• EXERCISE DESCRIPTION: Report each line of the data that contains the string "will".

• INFORMATION:
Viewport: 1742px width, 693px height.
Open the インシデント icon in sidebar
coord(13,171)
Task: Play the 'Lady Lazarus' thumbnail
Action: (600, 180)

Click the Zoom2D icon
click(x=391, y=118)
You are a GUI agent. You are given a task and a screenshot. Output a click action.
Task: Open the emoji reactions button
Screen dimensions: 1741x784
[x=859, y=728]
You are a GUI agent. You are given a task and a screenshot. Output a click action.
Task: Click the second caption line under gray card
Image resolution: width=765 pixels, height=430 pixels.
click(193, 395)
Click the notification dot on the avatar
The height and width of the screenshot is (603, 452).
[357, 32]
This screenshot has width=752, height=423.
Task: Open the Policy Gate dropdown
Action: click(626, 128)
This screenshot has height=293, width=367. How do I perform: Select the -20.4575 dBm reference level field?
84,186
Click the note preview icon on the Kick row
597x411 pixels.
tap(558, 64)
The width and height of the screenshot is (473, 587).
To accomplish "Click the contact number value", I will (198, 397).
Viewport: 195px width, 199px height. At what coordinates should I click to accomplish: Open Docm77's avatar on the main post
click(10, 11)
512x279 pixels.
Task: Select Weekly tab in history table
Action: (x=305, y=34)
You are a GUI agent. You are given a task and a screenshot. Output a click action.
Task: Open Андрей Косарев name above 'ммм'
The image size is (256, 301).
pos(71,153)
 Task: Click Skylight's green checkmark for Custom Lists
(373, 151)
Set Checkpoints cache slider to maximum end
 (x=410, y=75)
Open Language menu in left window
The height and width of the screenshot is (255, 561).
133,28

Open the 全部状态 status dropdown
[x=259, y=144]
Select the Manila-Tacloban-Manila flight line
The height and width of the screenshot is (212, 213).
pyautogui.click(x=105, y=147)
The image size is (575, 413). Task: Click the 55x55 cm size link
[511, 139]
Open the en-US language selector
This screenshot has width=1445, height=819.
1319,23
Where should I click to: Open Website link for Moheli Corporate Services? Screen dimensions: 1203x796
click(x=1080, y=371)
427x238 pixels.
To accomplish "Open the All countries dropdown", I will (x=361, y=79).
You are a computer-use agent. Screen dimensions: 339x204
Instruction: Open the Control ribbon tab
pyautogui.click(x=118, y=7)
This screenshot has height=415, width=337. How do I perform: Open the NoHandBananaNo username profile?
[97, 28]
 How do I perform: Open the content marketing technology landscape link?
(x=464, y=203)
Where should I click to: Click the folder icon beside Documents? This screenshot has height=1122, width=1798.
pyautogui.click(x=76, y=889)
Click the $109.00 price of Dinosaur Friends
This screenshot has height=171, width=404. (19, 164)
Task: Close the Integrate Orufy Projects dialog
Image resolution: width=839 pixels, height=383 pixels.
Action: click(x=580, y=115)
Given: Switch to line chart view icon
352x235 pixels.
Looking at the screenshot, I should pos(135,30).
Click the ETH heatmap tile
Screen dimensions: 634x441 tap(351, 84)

• ANSWER AREA:
To accomplish "Click the contact number value", I will (198, 397).
To accomplish "Open the All countries dropdown", I will (x=361, y=79).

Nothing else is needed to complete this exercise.